Features


bsed: A Stream Editor for Binary Files

Steven G. Isaacson

Here's a quick (and dirty) way to patch binary files with a simple software tool.


There are many ways to substitute one string of text for another in a text file, particularly in a Unix development environment. But what if we wanted to do the same thing in a binary file? Recently we had to do just that. We had a dozen programs, compiled on 18 different platforms (SCO, HP, Sun, etc.), and we needed to change the banner page text.

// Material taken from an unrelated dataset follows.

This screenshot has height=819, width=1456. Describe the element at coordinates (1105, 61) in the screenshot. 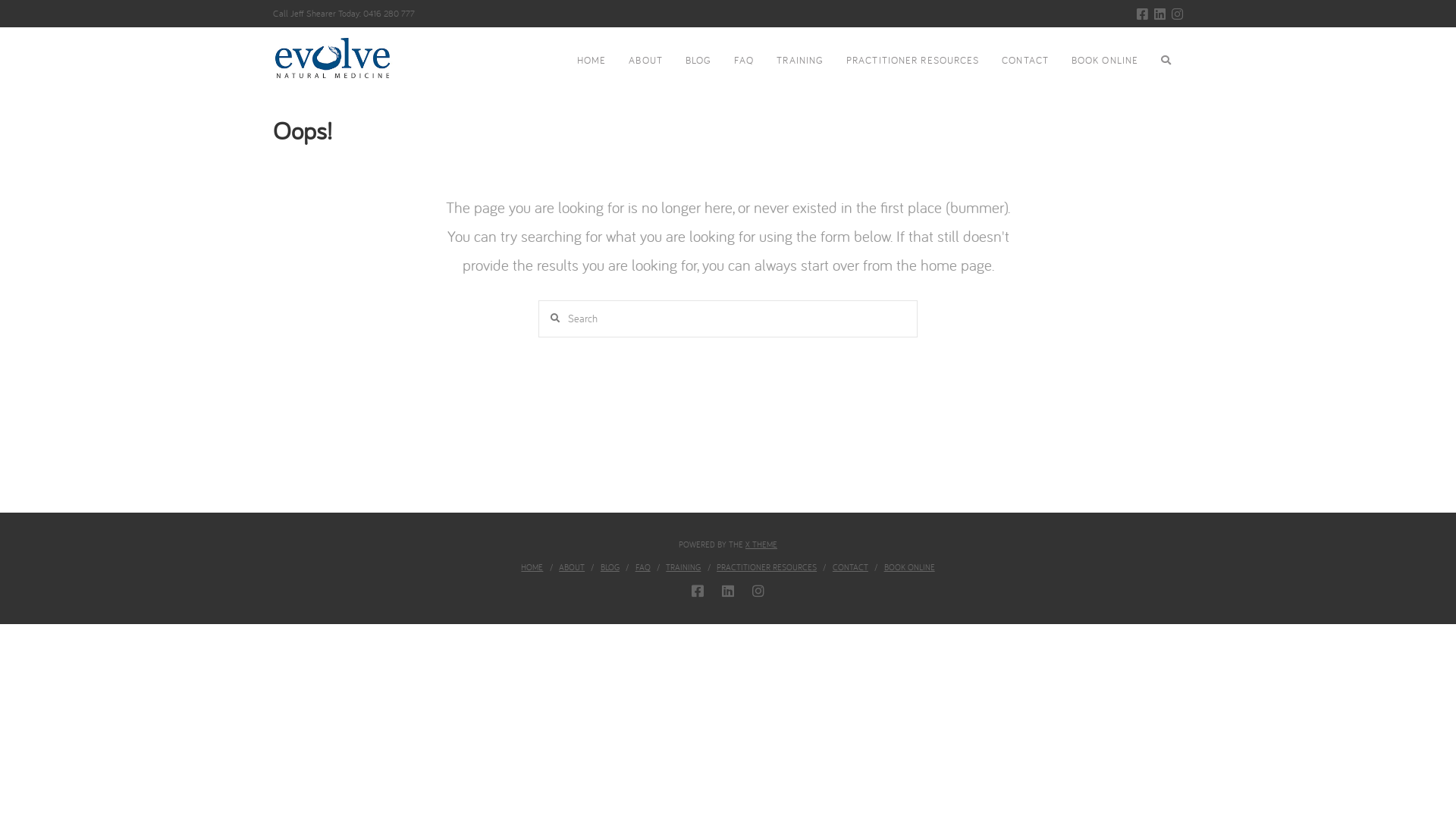

I see `'BOOK ONLINE'` at that location.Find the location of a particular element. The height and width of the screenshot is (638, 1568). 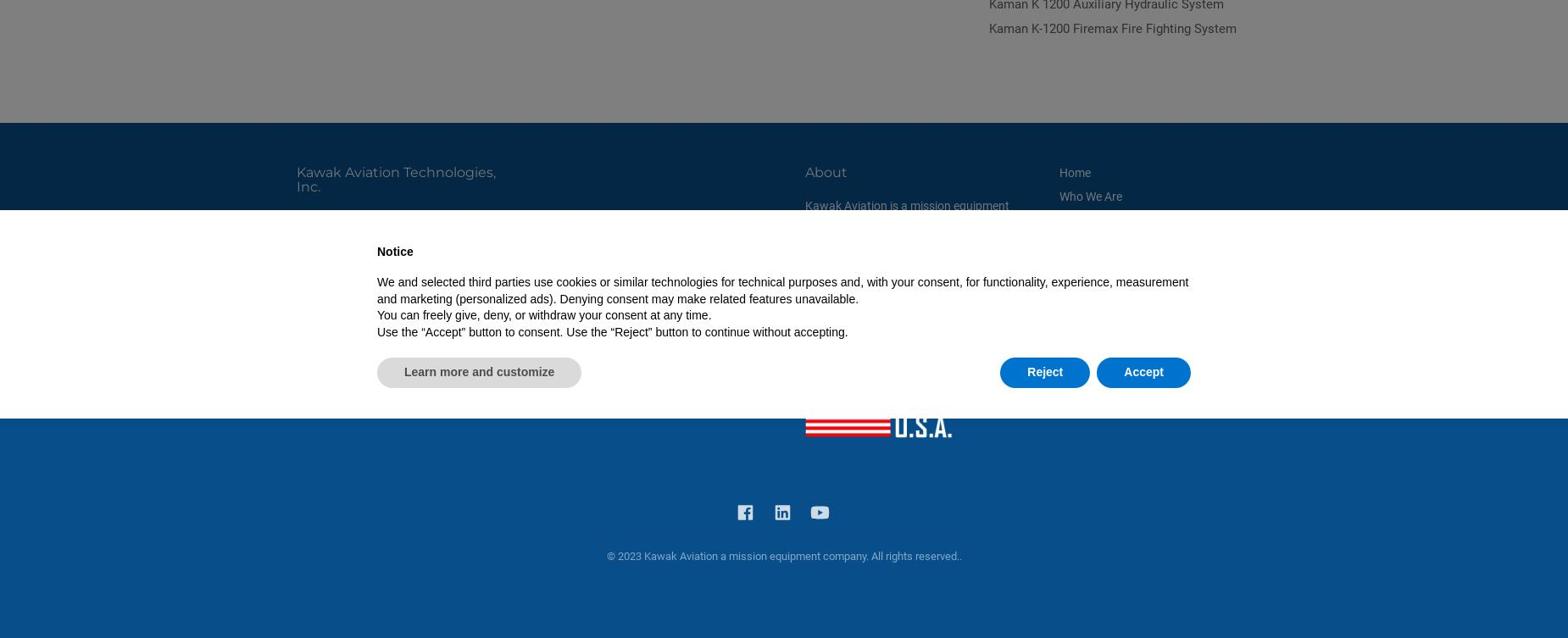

One solution would have been to correct the source code and then recompile all programs on all platforms. But this was not practical, and in some cases no longer possible. We could possibly have used a binary editor, since binary editors handle binary files with ease. The problem in this case was the likely introduction of human error. Each of the dozen programs had slightly different requirements. Some programs needed changes to only one section of code, while others required several changes in several locations (for example, error and help text, in addition to the banner page). Using a binary editor meant loading the file into the editor, searching for the target string and its variants, replacing the string, then searching for the next occurrence, and so on.

All of those operations performed a dozen times, times 18 platforms — there had to be a better way. If we could somehow automate the task with an awk- or sed-like program that did the job the same way every time, then we could change 18 or 1,800 programs and know it was done without error. To that end I wrote bsed, a simple stream editor that works on binary as well as ASCII files.

How It Works

bsed (Listing 1) employs a simple algorithm:

First, bsed reads stdin (in BUFSIZE chunks) to populate the buffer. It then scans the buffer, using the memchr library function, to see if the first character of the search string is in the buffer. If the first character is not in the buffer, the complete search string cannot be there either. So bsed writes the buffer's contents to stdout and flushes the buffer.

This situation represents the simplest case. As long as no matches are found, bsed just repeatedly fills the buffer from stdin, writes it to stdout, and flushes the buffer.

The work begins when a possible match shows up in the buffer. Suppose bsed reads in 100 characters and a possible match shows up at position 50. The first order of business is to write out those first 50 non-matching characters to stdout. (Those characters are no longer of any interest.) When that's done, bsed shifts the remaining 50 characters to the left, leaving the buffer half-empty. It then reads from stdin again to fill up the buffer.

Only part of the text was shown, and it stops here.